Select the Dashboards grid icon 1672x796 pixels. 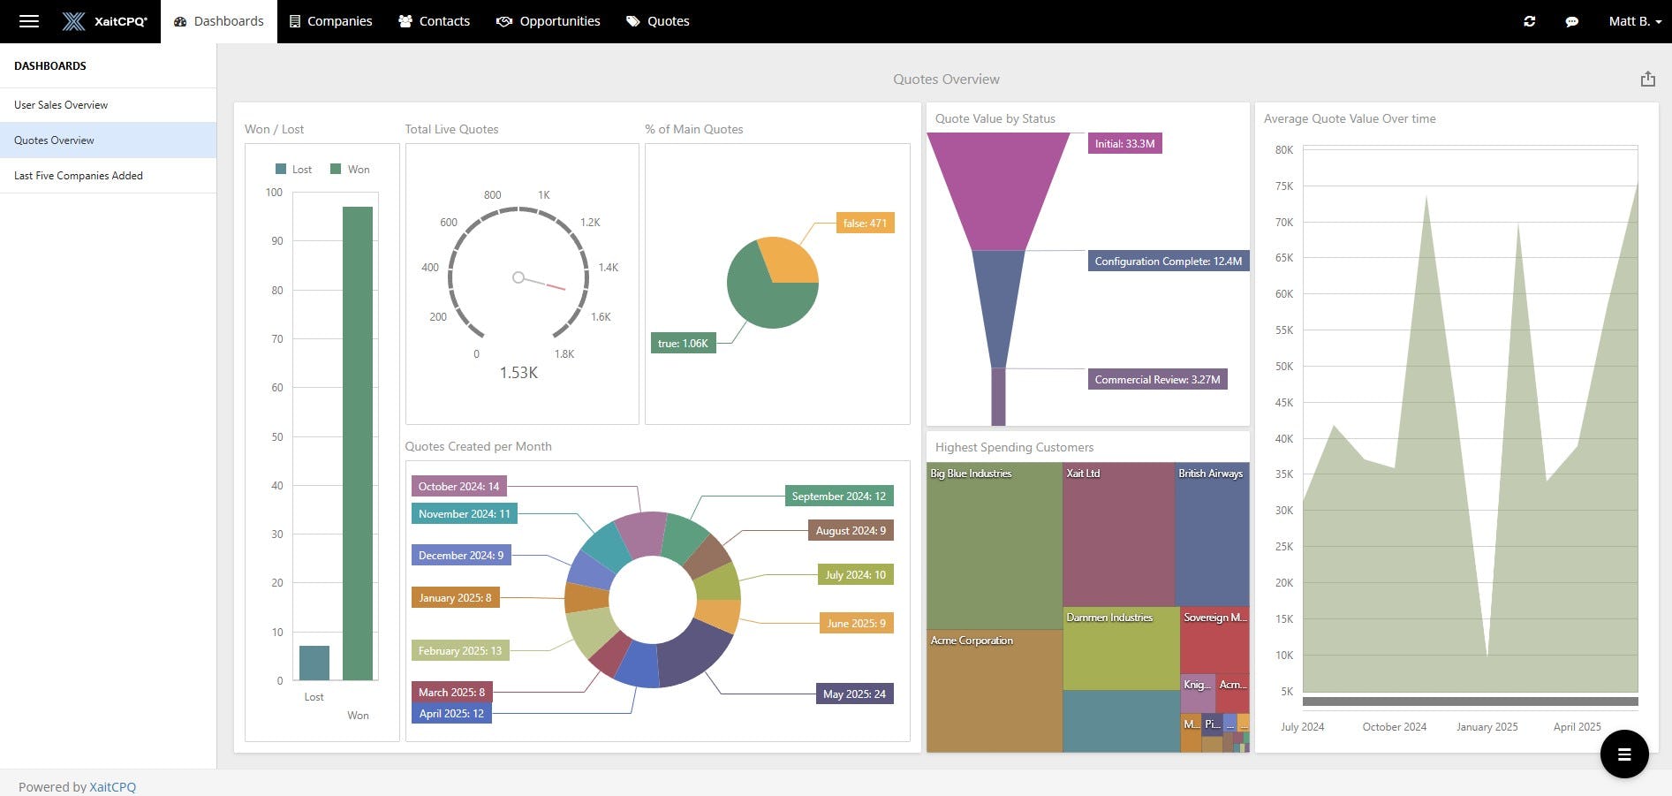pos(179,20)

════════════════════

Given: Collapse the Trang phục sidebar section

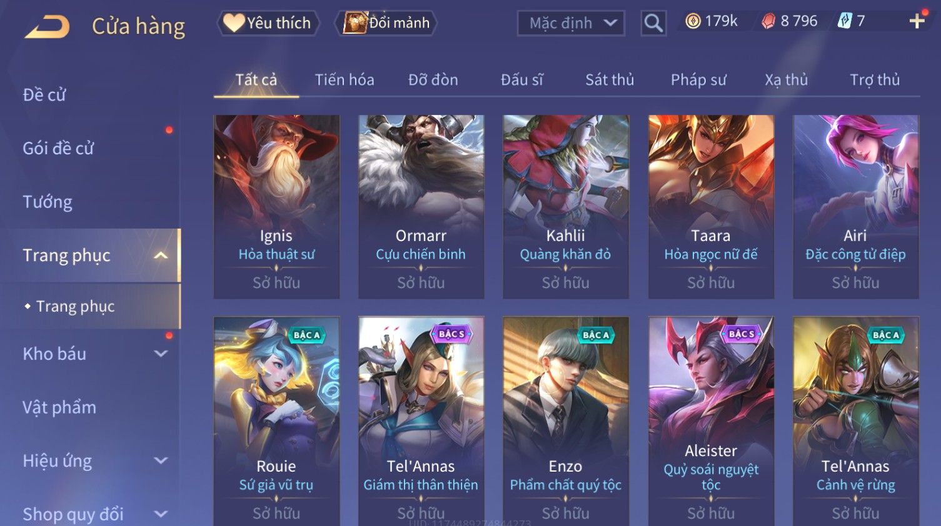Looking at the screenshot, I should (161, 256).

════════════════════

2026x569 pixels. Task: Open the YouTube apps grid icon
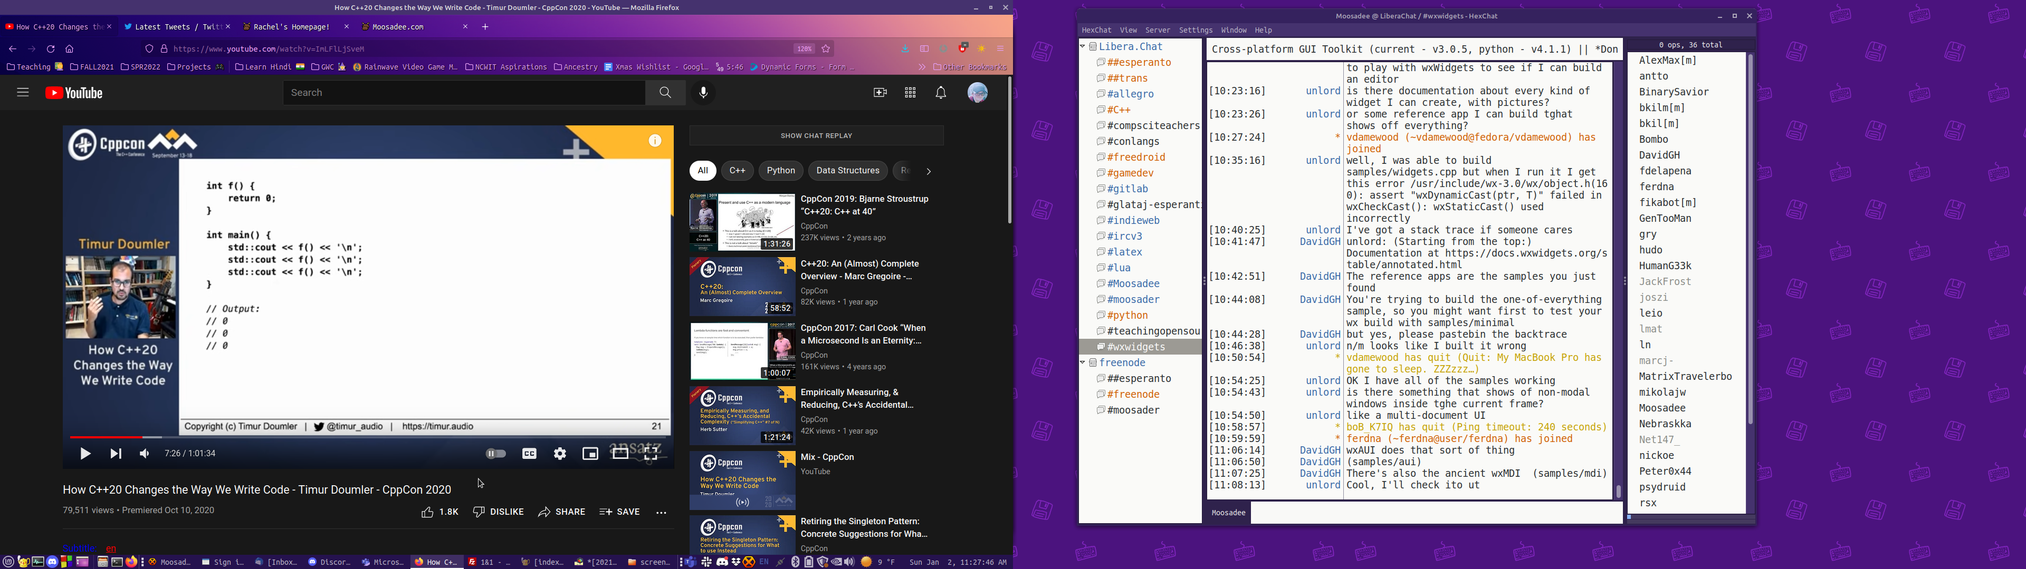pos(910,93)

════════════════════

WRITTEN INSTRUCTION: Update everything from the line containing "2026x569 pixels. Task: Open" down to the line containing "pos(910,93)", replacing "YouTube" with "Google" and keeping all else unchanged. Leave the pictures out.

CORRECT RESULT:
2026x569 pixels. Task: Open the Google apps grid icon
pos(910,93)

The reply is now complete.